Document passage:

-------

From that time I only knew of his career as one of unwearied religious activity, pursued with an entire abnegation of self, with a deep enthusiasm, under a calm exterior, and with a grace and gentleness of manner, which, joined to the force of his inward motives, made him, I think, without doubt the most winning person of his day. It was for about fifteen years, from that time onwards, that he and I lived in close, though latterly rarer intercourse. Yet this was due, on my side, not to any faculty of attraction, but to the circumstance that my seat in Parliament, and my rather close attention to business, put me in the way of dealing with many questions relating to the Church and the universities and colleges, on which he desired freely to expand his energies and his time.

-------

Data supplied:
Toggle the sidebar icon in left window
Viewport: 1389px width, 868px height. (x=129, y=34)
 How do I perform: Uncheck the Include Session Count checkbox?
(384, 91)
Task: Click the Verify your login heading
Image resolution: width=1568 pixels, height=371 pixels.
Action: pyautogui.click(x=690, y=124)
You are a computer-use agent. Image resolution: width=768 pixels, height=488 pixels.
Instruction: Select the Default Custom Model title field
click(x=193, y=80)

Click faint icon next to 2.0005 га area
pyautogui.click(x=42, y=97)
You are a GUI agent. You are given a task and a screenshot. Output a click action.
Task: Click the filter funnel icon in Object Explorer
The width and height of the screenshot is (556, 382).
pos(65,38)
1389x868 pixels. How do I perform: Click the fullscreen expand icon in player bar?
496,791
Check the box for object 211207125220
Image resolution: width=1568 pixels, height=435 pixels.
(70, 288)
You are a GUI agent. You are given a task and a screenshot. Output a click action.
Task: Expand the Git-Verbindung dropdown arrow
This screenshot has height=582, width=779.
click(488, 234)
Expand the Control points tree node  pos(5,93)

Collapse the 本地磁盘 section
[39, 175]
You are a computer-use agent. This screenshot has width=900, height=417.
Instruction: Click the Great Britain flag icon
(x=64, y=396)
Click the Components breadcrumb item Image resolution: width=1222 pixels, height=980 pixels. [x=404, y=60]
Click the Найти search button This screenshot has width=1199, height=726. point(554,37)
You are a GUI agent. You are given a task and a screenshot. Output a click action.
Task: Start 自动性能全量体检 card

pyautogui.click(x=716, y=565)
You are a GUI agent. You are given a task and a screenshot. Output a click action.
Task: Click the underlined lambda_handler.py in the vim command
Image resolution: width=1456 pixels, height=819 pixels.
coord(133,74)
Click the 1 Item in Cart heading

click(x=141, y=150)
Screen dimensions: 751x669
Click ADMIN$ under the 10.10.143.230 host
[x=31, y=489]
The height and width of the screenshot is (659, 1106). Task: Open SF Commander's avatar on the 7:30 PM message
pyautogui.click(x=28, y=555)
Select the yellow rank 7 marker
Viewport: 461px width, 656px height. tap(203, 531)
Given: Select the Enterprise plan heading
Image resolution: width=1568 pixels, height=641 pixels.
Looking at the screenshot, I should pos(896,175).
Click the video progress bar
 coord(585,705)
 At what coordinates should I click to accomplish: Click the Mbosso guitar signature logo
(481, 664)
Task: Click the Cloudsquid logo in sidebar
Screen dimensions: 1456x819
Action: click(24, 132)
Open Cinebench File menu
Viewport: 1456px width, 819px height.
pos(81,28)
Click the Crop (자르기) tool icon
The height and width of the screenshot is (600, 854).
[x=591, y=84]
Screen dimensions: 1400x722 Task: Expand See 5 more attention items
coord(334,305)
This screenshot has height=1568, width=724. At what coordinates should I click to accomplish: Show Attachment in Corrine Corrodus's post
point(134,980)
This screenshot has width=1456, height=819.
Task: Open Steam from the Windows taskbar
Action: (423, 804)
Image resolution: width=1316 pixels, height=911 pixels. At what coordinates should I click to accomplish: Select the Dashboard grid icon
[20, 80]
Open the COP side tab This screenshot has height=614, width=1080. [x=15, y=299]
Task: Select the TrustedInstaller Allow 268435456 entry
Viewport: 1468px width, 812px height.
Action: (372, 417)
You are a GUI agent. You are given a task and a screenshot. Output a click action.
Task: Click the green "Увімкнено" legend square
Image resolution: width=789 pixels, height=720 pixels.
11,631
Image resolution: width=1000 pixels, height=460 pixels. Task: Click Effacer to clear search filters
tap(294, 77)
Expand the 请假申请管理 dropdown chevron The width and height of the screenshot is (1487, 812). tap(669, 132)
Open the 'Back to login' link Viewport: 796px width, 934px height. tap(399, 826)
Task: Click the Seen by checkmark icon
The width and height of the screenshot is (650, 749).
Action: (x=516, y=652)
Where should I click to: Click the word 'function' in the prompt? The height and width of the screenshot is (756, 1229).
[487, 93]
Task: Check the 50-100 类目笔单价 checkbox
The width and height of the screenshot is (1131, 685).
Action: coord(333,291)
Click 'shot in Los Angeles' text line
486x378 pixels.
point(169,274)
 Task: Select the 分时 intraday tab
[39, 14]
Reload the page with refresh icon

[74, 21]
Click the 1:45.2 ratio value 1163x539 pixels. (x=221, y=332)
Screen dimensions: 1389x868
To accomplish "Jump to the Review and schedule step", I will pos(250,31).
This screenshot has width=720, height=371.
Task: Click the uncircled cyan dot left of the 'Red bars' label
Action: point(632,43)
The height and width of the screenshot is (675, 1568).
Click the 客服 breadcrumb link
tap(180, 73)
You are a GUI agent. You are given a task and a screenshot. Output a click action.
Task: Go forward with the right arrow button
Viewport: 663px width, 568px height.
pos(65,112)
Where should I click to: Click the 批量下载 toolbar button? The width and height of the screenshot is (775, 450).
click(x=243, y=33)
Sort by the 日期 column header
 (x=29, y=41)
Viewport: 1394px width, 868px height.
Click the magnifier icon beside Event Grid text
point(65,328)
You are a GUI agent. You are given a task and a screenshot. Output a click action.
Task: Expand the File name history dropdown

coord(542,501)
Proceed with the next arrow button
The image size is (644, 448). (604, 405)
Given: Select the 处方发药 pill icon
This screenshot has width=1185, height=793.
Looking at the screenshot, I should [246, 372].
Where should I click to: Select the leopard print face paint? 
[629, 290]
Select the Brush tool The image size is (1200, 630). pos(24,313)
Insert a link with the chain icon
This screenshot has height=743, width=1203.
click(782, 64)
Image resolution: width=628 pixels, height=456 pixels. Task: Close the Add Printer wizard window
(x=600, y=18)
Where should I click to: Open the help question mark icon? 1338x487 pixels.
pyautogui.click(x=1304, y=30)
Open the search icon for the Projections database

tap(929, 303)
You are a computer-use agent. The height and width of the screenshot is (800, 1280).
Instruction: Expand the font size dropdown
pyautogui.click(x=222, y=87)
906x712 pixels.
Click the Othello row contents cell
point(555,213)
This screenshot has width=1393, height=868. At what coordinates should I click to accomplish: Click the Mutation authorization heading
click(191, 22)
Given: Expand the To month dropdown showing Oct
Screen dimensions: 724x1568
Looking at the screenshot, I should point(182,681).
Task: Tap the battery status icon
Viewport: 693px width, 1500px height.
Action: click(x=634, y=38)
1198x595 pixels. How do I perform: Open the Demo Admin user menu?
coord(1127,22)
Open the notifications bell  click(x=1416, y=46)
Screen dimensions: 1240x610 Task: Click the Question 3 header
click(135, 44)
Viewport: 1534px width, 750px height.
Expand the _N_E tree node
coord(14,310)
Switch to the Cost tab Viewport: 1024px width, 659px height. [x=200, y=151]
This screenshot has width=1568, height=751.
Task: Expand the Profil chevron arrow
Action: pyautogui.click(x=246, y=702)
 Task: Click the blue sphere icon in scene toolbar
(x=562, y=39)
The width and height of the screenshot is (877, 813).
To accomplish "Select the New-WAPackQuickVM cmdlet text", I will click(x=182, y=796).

-------

Problem set:
(a) In the passage about the writer's association with the subject, for about how long did the two live in close intercourse?
(b) Reproduce the stretch of the records from the line that contains "You are a computer-use agent. The" through the end of the records, replacing "dropdown" with "drop-down list" and leaving everything else unchanged.

Results for each task:
(a) About fifteen years.

(b)
You are a computer-use agent. The height and width of the screenshot is (800, 1280).
Instruction: Expand the font size drop-down list
pyautogui.click(x=222, y=87)
906x712 pixels.
Click the Othello row contents cell
point(555,213)
This screenshot has width=1393, height=868. At what coordinates should I click to accomplish: Click the Mutation authorization heading
click(191, 22)
Given: Expand the To month drop-down list showing Oct
Screen dimensions: 724x1568
Looking at the screenshot, I should point(182,681).
Task: Tap the battery status icon
Viewport: 693px width, 1500px height.
Action: click(x=634, y=38)
1198x595 pixels. How do I perform: Open the Demo Admin user menu?
coord(1127,22)
Open the notifications bell  click(x=1416, y=46)
Screen dimensions: 1240x610 Task: Click the Question 3 header
click(135, 44)
Viewport: 1534px width, 750px height.
Expand the _N_E tree node
coord(14,310)
Switch to the Cost tab Viewport: 1024px width, 659px height. [x=200, y=151]
This screenshot has width=1568, height=751.
Task: Expand the Profil chevron arrow
Action: pyautogui.click(x=246, y=702)
 Task: Click the blue sphere icon in scene toolbar
(x=562, y=39)
The width and height of the screenshot is (877, 813).
To accomplish "Select the New-WAPackQuickVM cmdlet text", I will click(x=182, y=796).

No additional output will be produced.